Un soupir de soulagement? C’est plutôt une véritable exhalation qu’ont poussée lundi matin les dirigeants internationaux et les milieux financiers à l’annonce du plan de secours historique décidé par les pays de l’Union européenne. Après onze heures de tractations, les ministres des Finances – et le Fonds monétaire international (FMI) – se sont entendus sur une enveloppe de 750 milliards d’euros [1060 milliards de francs] pour aider, si besoin, tout pays de la zone euro menacé d’une crise de la dette similaire à celle de la Grèce.

Alors que le directeur général du FMI, Dominique Strauss-Kahn, qualifiait de «grand pas en avant» cette décision, les marchés se sont envolés dès le début de la journée.

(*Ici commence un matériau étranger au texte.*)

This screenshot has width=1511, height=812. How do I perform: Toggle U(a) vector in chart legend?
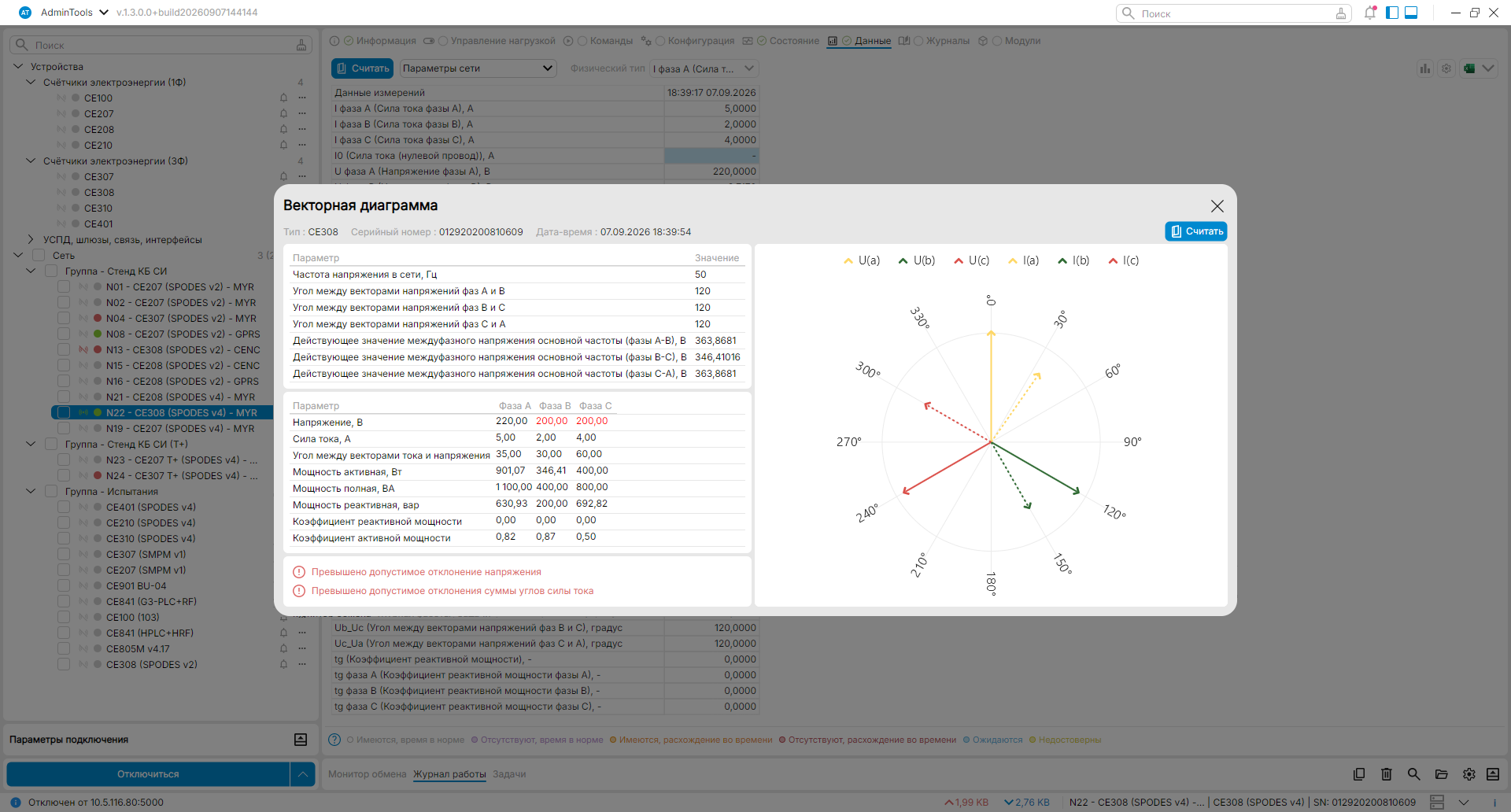(862, 260)
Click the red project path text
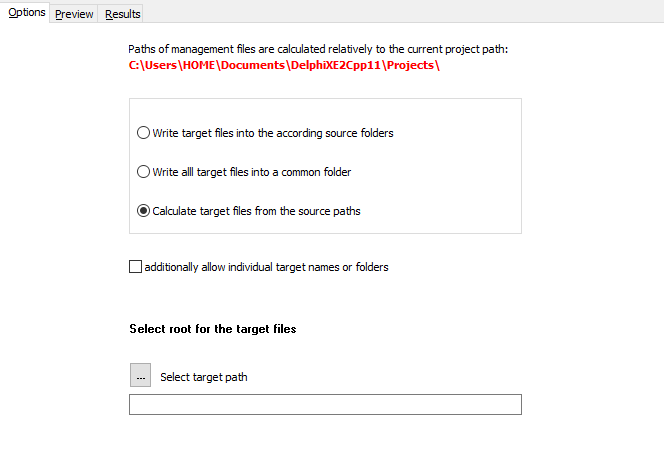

Suivant la réaction des principales places asiatiques, les bourses européennes ont connu un rebond de 10%, aussi violent que leur plongeon de la semaine dernière. «En plus vingt ans sur les marchés, je n’ai jamais connu de telles secousses à un intervalle aussi rapproché», confiait hier un gérant de fonds genevois. Dès le début de l’après-midi, Wall Street suivait dans la foulée, décollant de 4%. La monnaie européenne – qui a perdu 15% de sa valeur depuis novembre dernier face au dollar – s’est réappréciée de 1%. Le plan «va assurer que toute tentative pour affaiblir la stabilité de l’euro échouera», a claironné hier le président de la Commission européenne, José Manuel Barroso.

Mais c’est le basculement de la situation sur la dette grecque qui a été le plus impressionnant. Athènes, qui se voyait imposer vendredi encore un taux d’intérêt implicite de 12,5% vendredi soir sur ses emprunts à dix ans, se retrouvait hier soir face à des exigences ne dépassant pas 7%. Et alors que les institutions financières – notamment les banques européennes – souhaitant se débarrasser d’obligations considérées comme «pourries» ne savaient plus à qui les transférer il y a une semaine, la journée de lundi a donné lieu à des achats massifs d’emprunts helléniques. Un déblocage en grande partie dû à la Banque centrale européenne, qui a finalement décidé d’intervenir comme acheteur en dernier ressort de ces titres. Les fonds d’investissement pariant sur un défaut de paiement de la Grèce ont également été forcés d’en acheter afin d’annuler leurs paris. Dès lundi, plusieurs ministres européens des affaires étrangères – à l’instar de la présidence espagnole de l’Union – espéraient que ce plan de soutien allait sonner la «fin de la bataille» contre les spéculateurs.

L’effervescence ayant accueilli ce plan dans les différentes capitales financières du globe montre cependant à quel point l’enjeu de cette crise en était venu à dépasser la simple capacité d’un pays représentant 3% de l’économie européenne à rembourser ses emprunts; ou les paris des fonds spéculatifs tablant sur son défaut de paiement.

Depuis la semaine dernière la vague de panique est devenue plus profonde, les marchés commençant à craindre la répétition de l’épisode Lehman Brothers, comme en septembre 2008. Les tensions sur les relations interbancaires ont laissé entendre que l’ensemble des établissements financiers européens – détenteurs de 70% des 300 milliards d’euros d’emprunts grecs – se trouvaient à nouveau menacés de paralysie. Depuis des semaines, les établissements grecs – puis portugais – faisaient déjà face à des difficultés pour obtenir des fonds de leurs homologues européens.

Jeudi dernier, la menace d’une crise apportée non plus par des titres toxiques à base d’emprunts immobiliers américains – mais par des emprunts d’Etats surendettés – a même atteint le cœur de la machine financière: Wall Street. Amplifié par un dysfonctionnement des systèmes de transaction électronique, le krach éclair connu par la bourse de New York a alors fait prendre une autre tournure à un problème pourrissant depuis l’automne et considéré comme purement européen.

L’effort auquel a consenti l’Europe, qui dépasse 8% du produit intérieur brut de l’Europe, montre que «[ses] décideurs ont réalisé que l’instabilité de toute l’union monétaire était devenue un risque clair», résume Jürgen Michels, économiste chez Citigroup à Londres. Le montant mobilisé dépasse celui mis en œuvre par l’administration américaine – le plan «Paulson» de 700 milliards de dollars – après l’effondrement de la banque Lehman Brothers.